Git Concepts
Internal
Object Store
Git places only four types of atomic objects in the object store: blobs, trees, commits and tags. To use disk space and network bandwidth efficiently, Git compresses and stores the objects in pack files, which are also placed in the object store. The Git object store is implemented as a content-addressable storage system: each object has an unique name produced by applying a SHA1 function to the content of the object. Git is a content tracking system - it tracks content, and not file or directory names, which are associated with file content in secondary ways. The repository objects are stored in:
.git/objects/<first-two-digits-of-the-SHA1-value>/<the-rest-of-the-SHA1-value>
Git inserts a / after the first two digits to improve filesystem efficiency. Some filesystems slow down if you put too many files in the same directory; making the first byte of the SHA1 into a directory is an easy way to create a fixed, 256-way partitioning of the namespace for all possible objects with an even distribution.
The content of repository objects can be queried with git cat-file.
SHA1, Hash Code, Object ID
Each object in the Object Repository has an unique name produced by applying a SHA1 function to the content of the object.
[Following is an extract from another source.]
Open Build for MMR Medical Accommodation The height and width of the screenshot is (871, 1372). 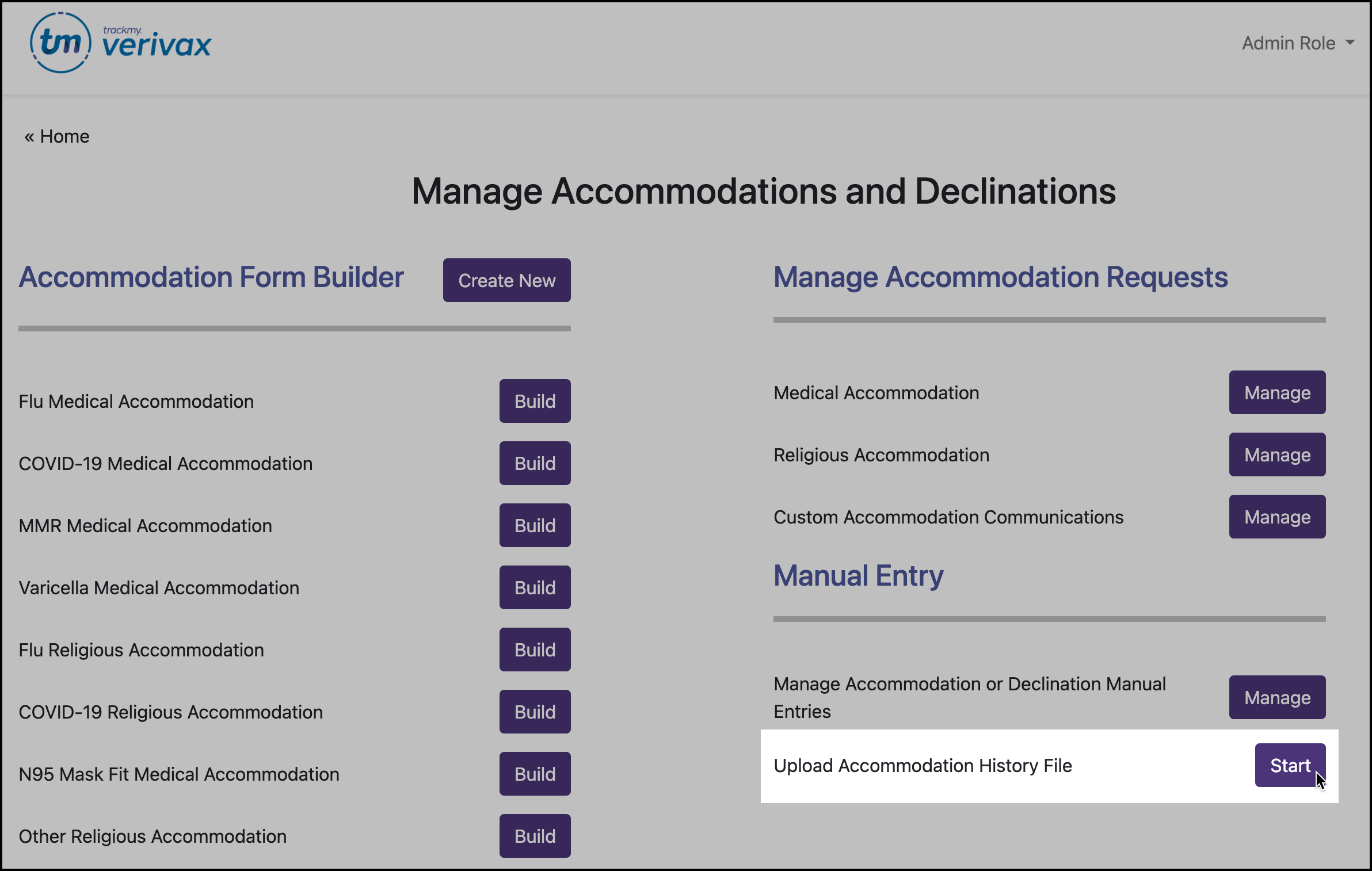coord(534,525)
SHA1, hash code and object ID are used interchangeably.
Blob
Each version of a file is represented as a blob (binary large object), treated as opaque. A blob contains the file's data, but none of its metadata, not even the file name. Git internal database stores every version of every file - not their differences - as files are modified and go from one version to the next. Because Git uses the hash of a file's complete content as the name for that file, it must operate on each complete copy of the file. Because Git does not maintain deltas, diffs and patches are derived data, not the fundamental data they are in CVS or Subversion.
Tree
A tree object represents a directory. It records blob identifiers, pathnames, and metadata for all files in the directory. It also contains, recursively, other sub-tree objects. Also see [git write-tree]. The trees are stored in the object store and can be listed with git cat-file.
Commit
Tag
Names in Git
Reference
References available in a remote repository can be listed with git ls-remote.
Ref
Refspec
URL
Local Repository
The repository maintained on a local filesystem that is currently interacted with is called the local or current repository.
Remote Repository
A repository maintained on a remote host, but with which files are exchanged, is called a remote repository. The references available in a remote repository can be listed with git ls-remote.
The local repository tracks a number of branches from any number of remote repositories, via remote-tracking branches.
Remote
A remote is named entity whose definition is maintained in .git/config that represents a reference to a remote repository. The remote can be seen as a short name for a long URL and other configuration information.
[remote "origin"] url = git@github.com:NovaOrdis/events-api.git fetch = +refs/heads/*:refs/remotes/origin/*
The 'url' is the URL of the remote repository. 'fetch' is a refspec that specifies how a local ref (which usually represents a branch) is mapped from the namespace of the source repository into the namespace of the local repository. The content of these branches will be transferred when git fetch is executed. Instead of specifying * that signifies all branches, individual branches can be listed on their own 'fetch' lines:
... fetch = +refs/heads/dev:refs/remotes/origin/dev fetch = +refs/heads/stable:refs/remotes/origin/stable ...
The remote definition maintained in .git/config can be manipulated with git config. The remote is used in assembling the full name for tracking branches, also declared in .git/config. Remotes can be listed, created, removed and manipulated with git remote.
"origin"
The "origin" is a special remote that refers to the repository the current repository was cloned from. The name "origin" is just a default value and it can be changed if so desired with the --origin option of the git clone operation.
Upstream Repository
Remote-Tracking Branch
Also known as remote-tracking branch. Manipulated with git fetch.
It is still a local branch, but "tracks" a remote branch from another repository.
Each Local Branch Has at Most One Configured Remote-Tracking Branch
Each local branch has at most one configured remote-tracking branch:
[branch "master"] remote = origin merge = refs/heads/master
A local branch can be merged into from a different, non-default remote-tracking branch, but that has to be specified explicitly in the command line.